-- WHAT YOU ARE ASKED TO DO --
Please render the part of the records that begins with the line containing "Screen dimensions: 729x534" and ends with the line containing "Looking at the", both included, as a Markdown table with columns headed Row and Line text, one row per line, blank lines skipped. Leave the pictures out of your answer.

Stored items:
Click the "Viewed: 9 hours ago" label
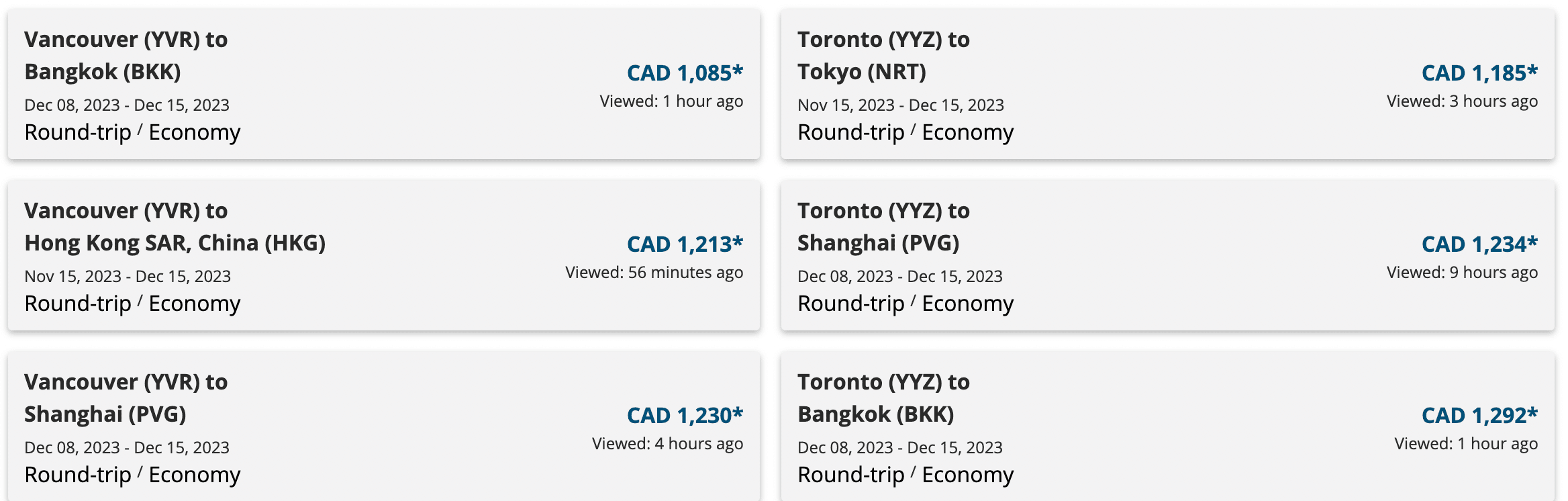Viewport: 1568px width, 501px height. pyautogui.click(x=1462, y=273)
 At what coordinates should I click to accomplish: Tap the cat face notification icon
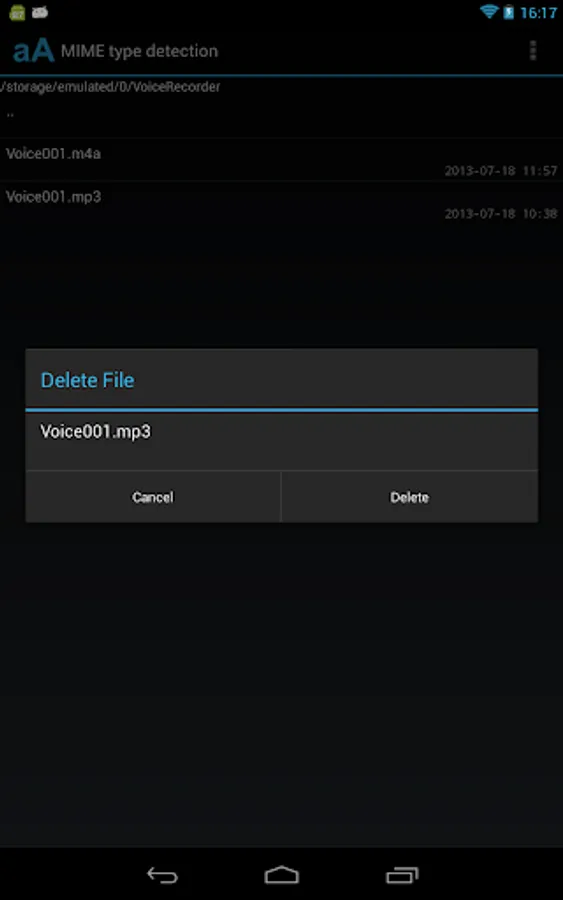point(40,12)
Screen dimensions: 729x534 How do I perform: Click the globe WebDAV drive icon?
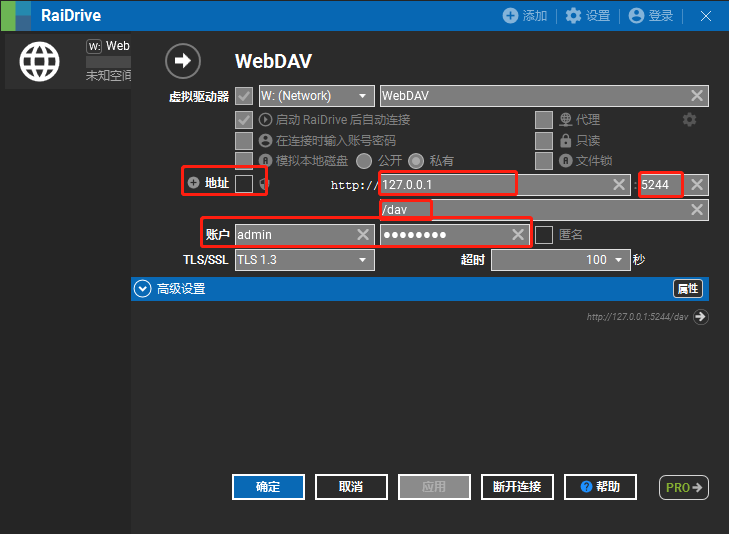coord(40,62)
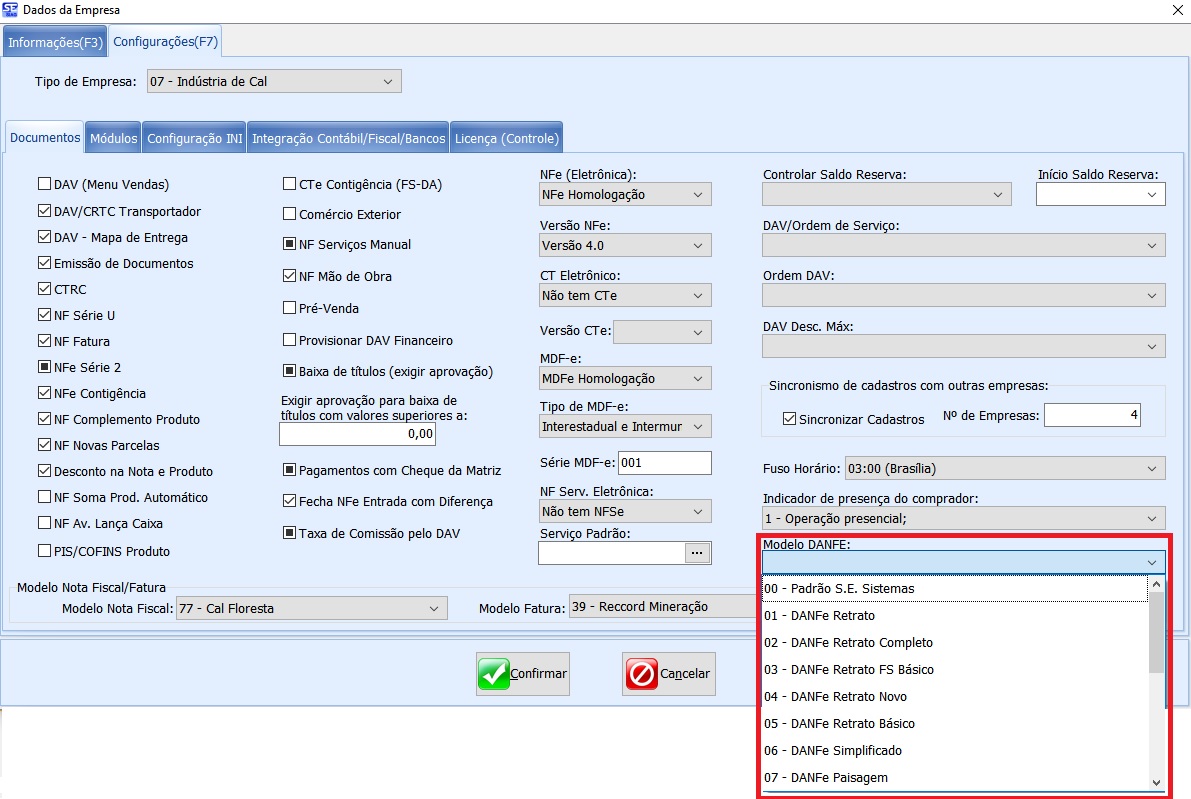The height and width of the screenshot is (799, 1191).
Task: Open the Fuso Horário dropdown
Action: pos(1152,468)
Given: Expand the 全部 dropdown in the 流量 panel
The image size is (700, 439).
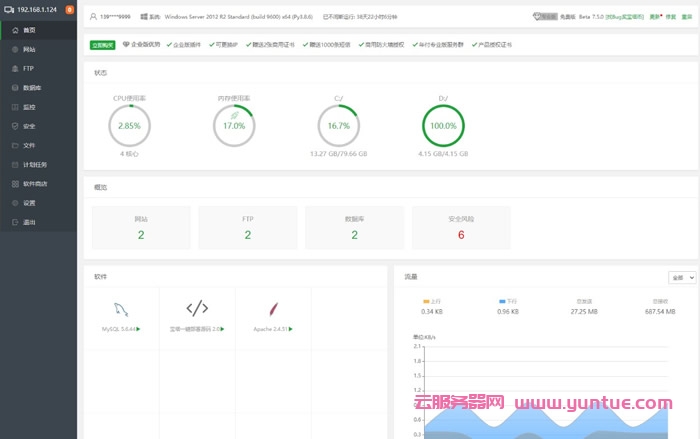Looking at the screenshot, I should click(x=682, y=277).
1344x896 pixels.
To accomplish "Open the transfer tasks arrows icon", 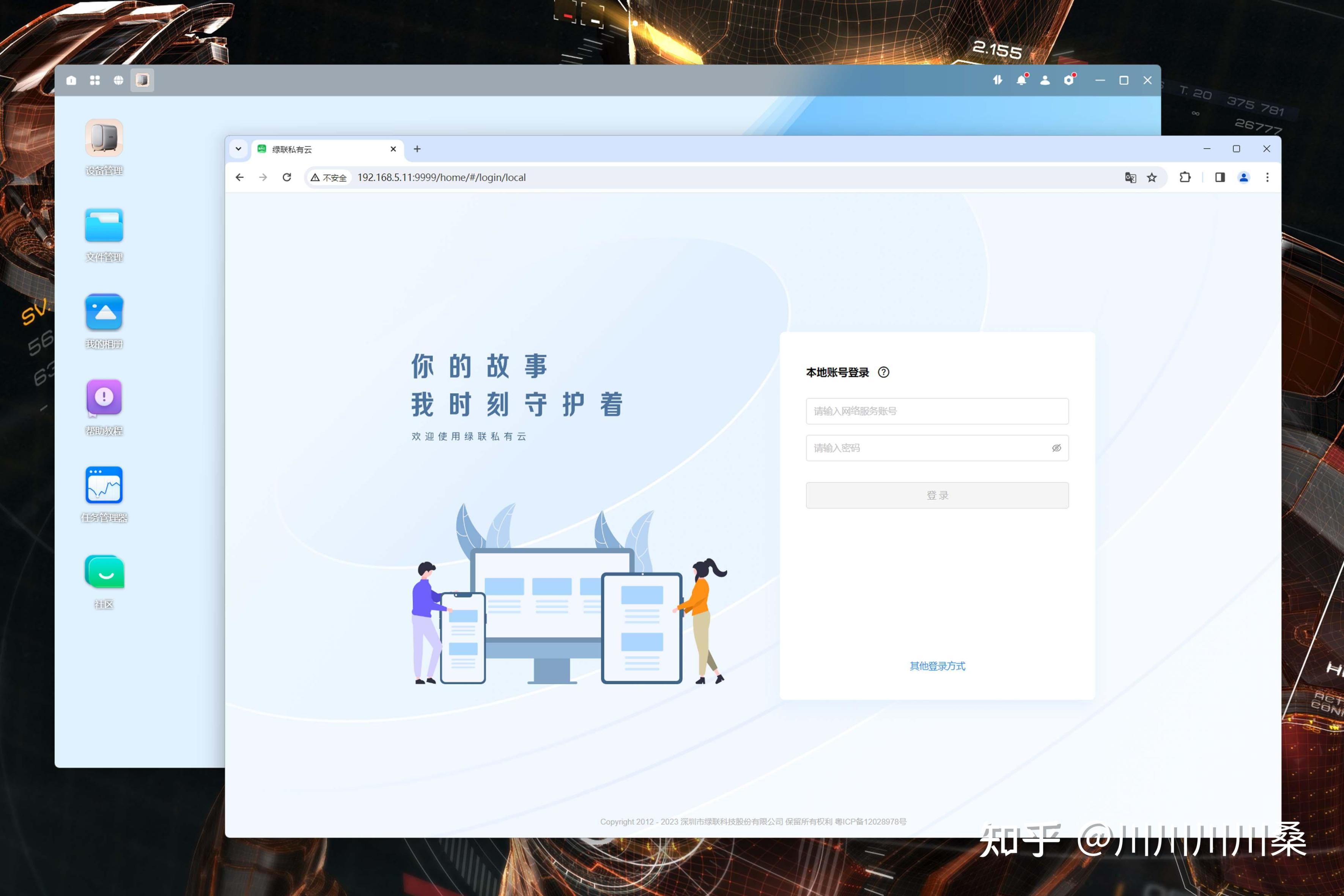I will pos(997,80).
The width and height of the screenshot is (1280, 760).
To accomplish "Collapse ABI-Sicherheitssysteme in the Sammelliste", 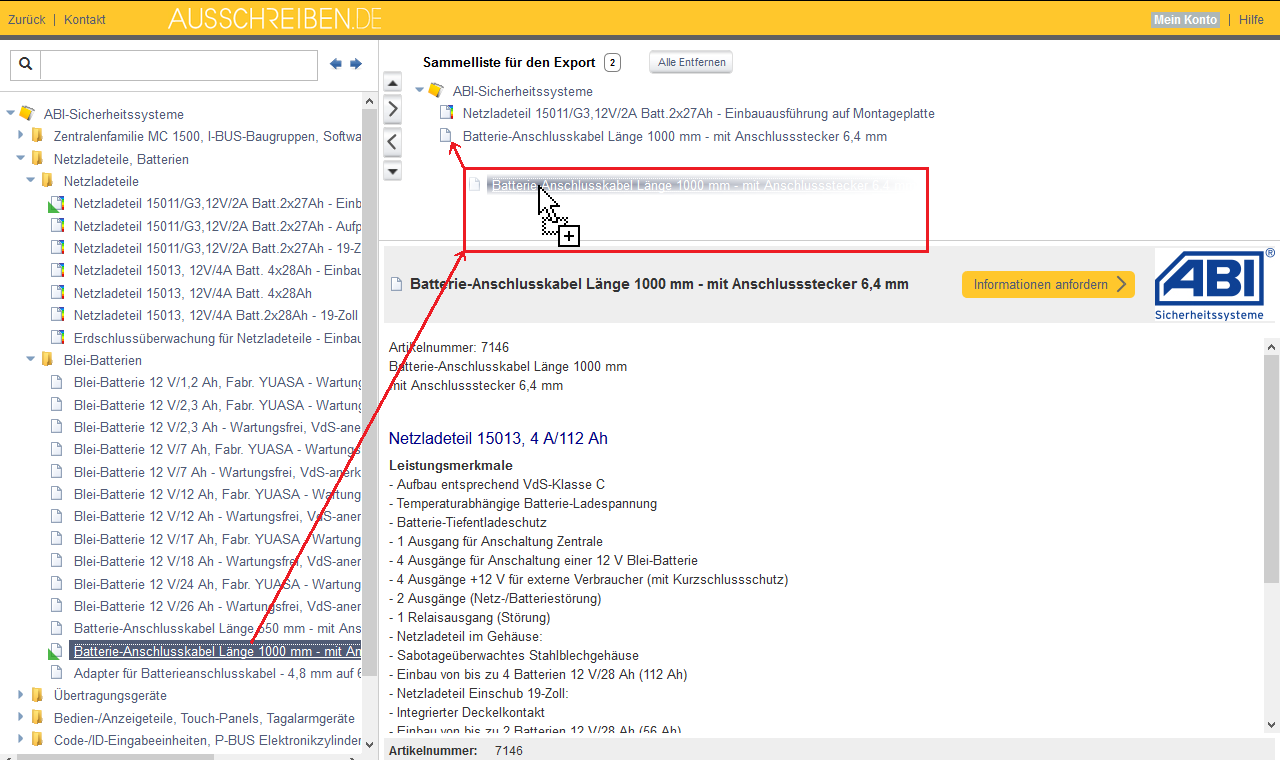I will point(420,91).
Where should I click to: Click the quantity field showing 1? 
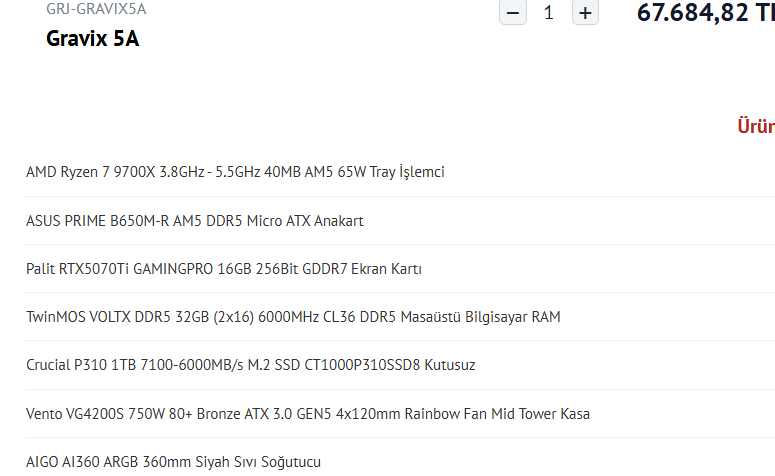click(549, 12)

-- IN RESPONSE --
| Row | Line text |
|---|---|
| 1 | Screen dimensions: 729x534 How do I perform: Click the globe WebDAV drive icon? |
| 2 | coord(40,62) |
| 3 | The height and width of the screenshot is (799, 1191). |
| 4 | Task: Open the Fuso Horário dropdown |
| 5 | Action: pos(1152,468) |
| 6 | Given: Expand the 全部 dropdown in the 流量 panel |
| 7 | The image size is (700, 439). |
| 8 | Looking at the screenshot, I should click(x=682, y=277). |